Mindfulness meditation could help UT students combat stress, improve focus and find meaning

Tarek Zaher

Many college students’ lives are increasingly dominated by  cynicism about themselves, their future and the world around them. Much is said about the institutional, political and social changes that must be made to correct these concerns, but the small habits individuals can form to foster well-being in our day-to-day lives are just as important.

The UT Counseling and Mental Health Center started the Thrive at UT app and MindBody Labs to help students to do just this. Elana Bizer, Technology Initiatives Coordinator for CMHC, says, “We developed the Thrive at UT App and MindBody Labs as a way of giving students a wide variety of tools to help them manage the ups and downs of campus life.”

According to Bizer, thrive at UT offers “an entire module about Mindfulness that helps introduce students to what mindfulness is and how it can be helpful.” The app even lets you sign up for kind daily reminders to be mindful, which over time can substantially improve the quality of our lives. In addition, the MindBody Labs have ipods with guided meditations, relaxing breathing techniques and much more that allow students to test the benefits of mindfulness for themselves.

With record-high levels of stress, anxiety and depression among college students, mindfulness meditation can help us effectively cope with emotional distress when times are bad and fully enjoy our happiness when times are good. It can help anyone make small but beneficial changes to their everyday lives. Bizer says, “This could be something like being in the present moment of walking to class instead of worrying about an assignment deadline … or connecting with something that you feel grateful for even if the rest of your day isn't going particularly well.”

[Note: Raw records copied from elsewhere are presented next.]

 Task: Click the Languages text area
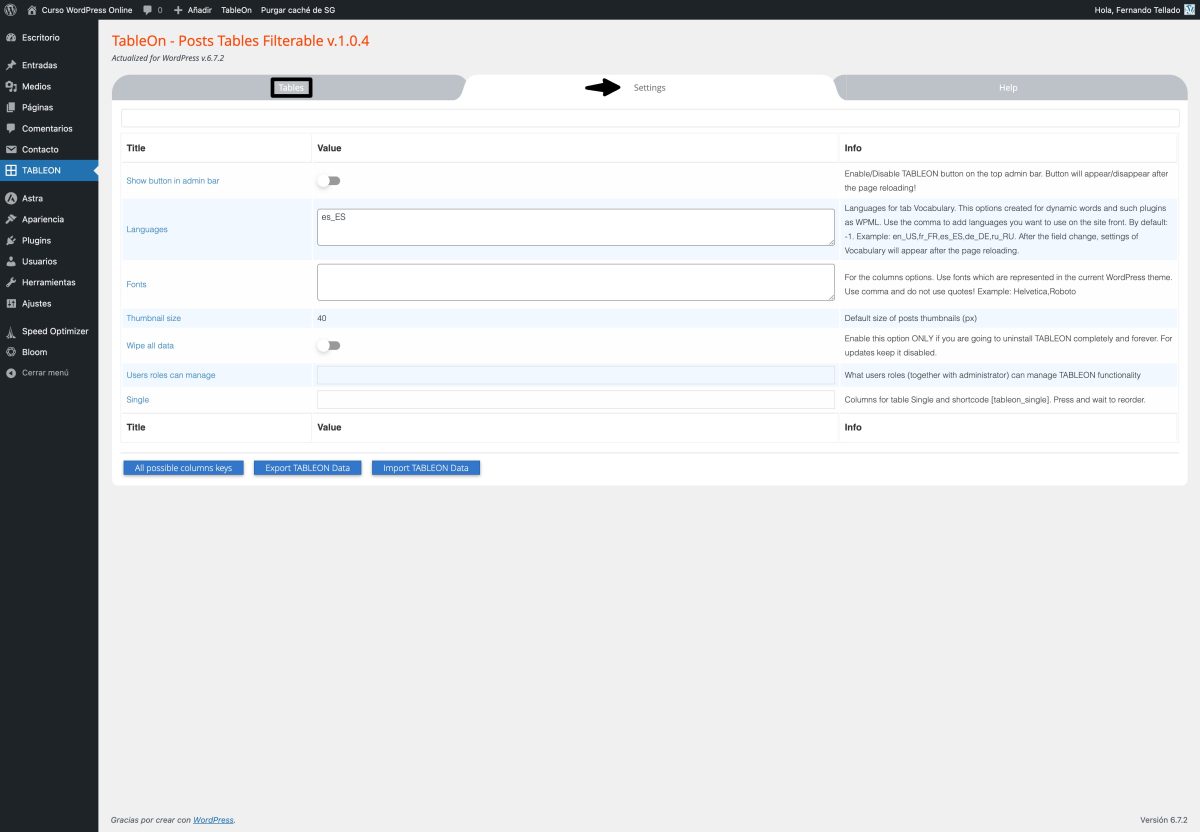575,227
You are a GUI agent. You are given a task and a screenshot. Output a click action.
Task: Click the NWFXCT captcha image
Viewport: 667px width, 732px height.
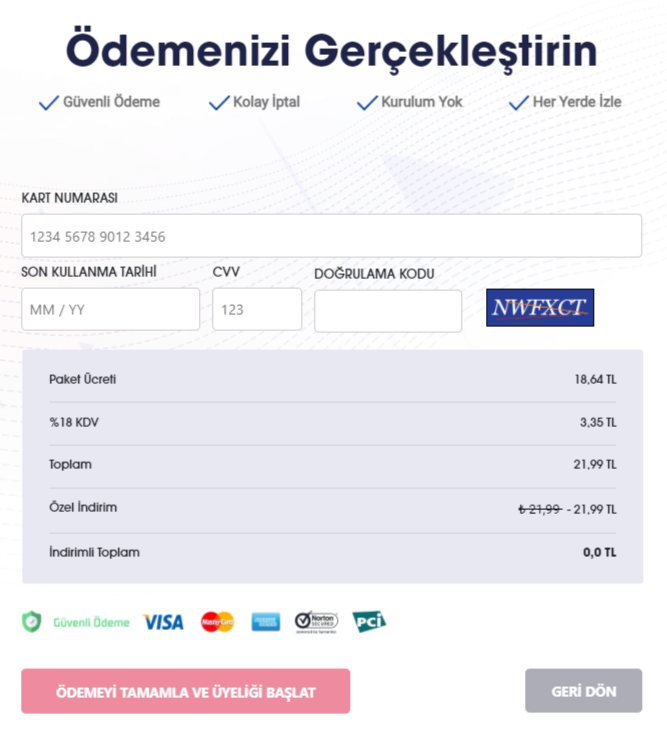[x=540, y=308]
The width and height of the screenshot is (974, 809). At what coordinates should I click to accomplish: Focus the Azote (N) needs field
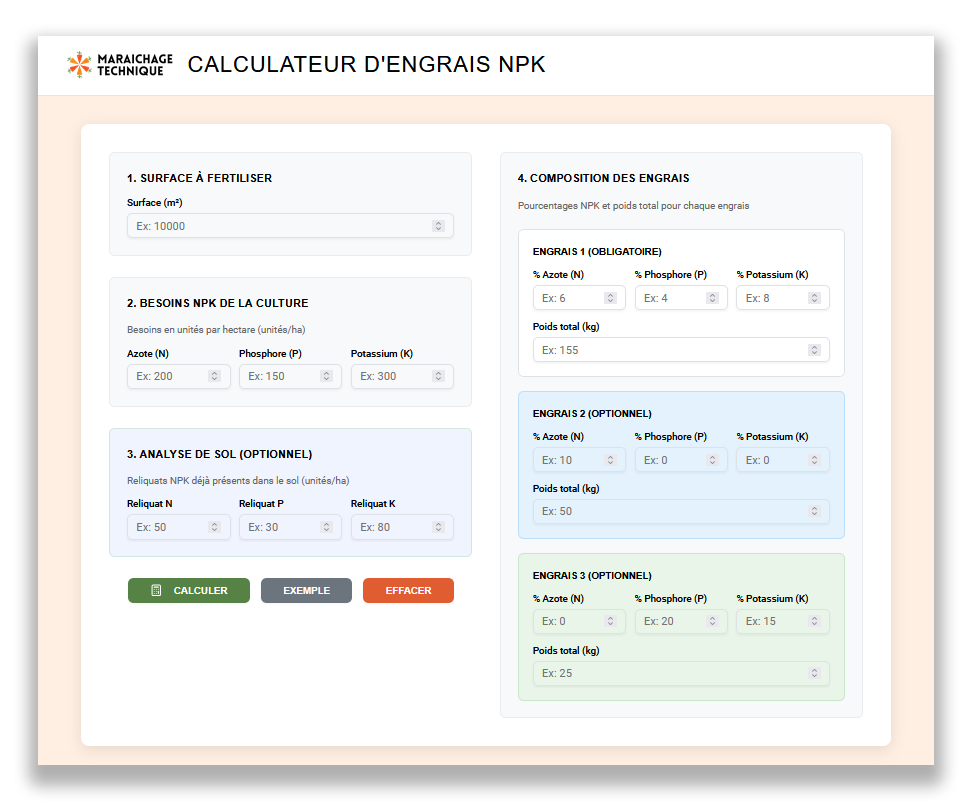click(167, 376)
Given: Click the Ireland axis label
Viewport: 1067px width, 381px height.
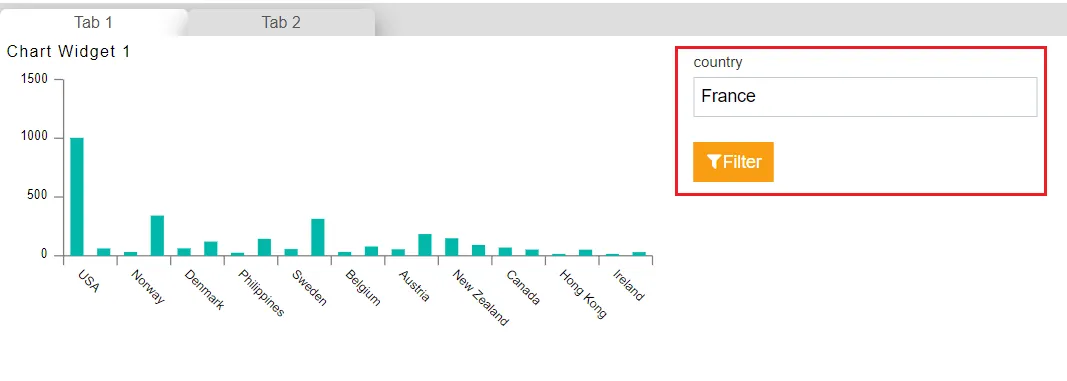Looking at the screenshot, I should pyautogui.click(x=628, y=286).
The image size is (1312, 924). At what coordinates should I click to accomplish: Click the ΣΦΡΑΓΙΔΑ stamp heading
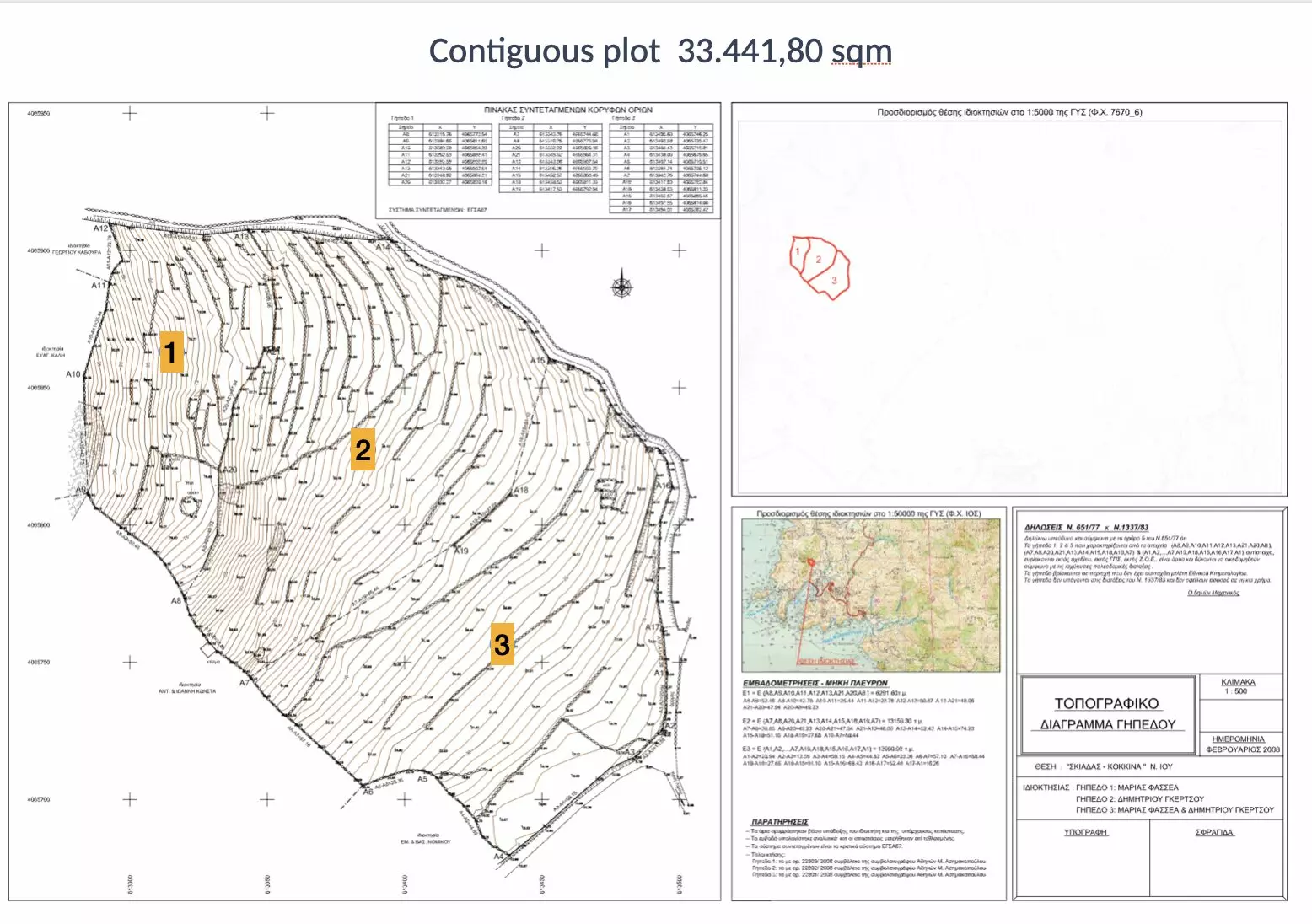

Practicing mindfulness has been empirically proven to reduce stress, improve focus, and foster well-being, in part, by developing what is know as “meta-awareness.”  This is the ability to consciously observe our thoughts, emotions and physical sensations without directly identifying with them. This distinction between having an experience (experiential consciousness) and knowing that we are having an experience (meta-awareness) is essential.  By being aware of how much our minds change on a moment to moment basis, we develop a sense of continuity above the ever-changing fluctuations of our thoughts, feelings, and emotions. This allows us to deal with those mental states in a healthy way.

Unfortunately, many people have not developed a healthy perspective to view their emotions through. Many UT students are dealing with the immense pressure of getting good grades, forming long-term career aspirations, and leaving their family for the first time.

Considering the above, is it any wonder that many of us learn not to feel and cut ourselves off from our emotions entirely? Mindfulness meditation offers a better alternative. By developing a sense of objectivity when observing our passing mental states, we are better able to acknowledge our feelings, but at the same time not be overwhelmed by them.

It takes a certain kind of courage and fearlessness to change our unhealthy mental habits, but by developing a habit of mindfulness in our everyday lives, whether you have 30 minutes or 30 seconds, it can be done.

The Thrive at UT app is completely free and available on the app store. The MindBody Labs are open Monday through Friday, 8:00am – 4:30pm on the 5th floor of the SSB.

Zaher is a government and European thought sophomore from Hudson.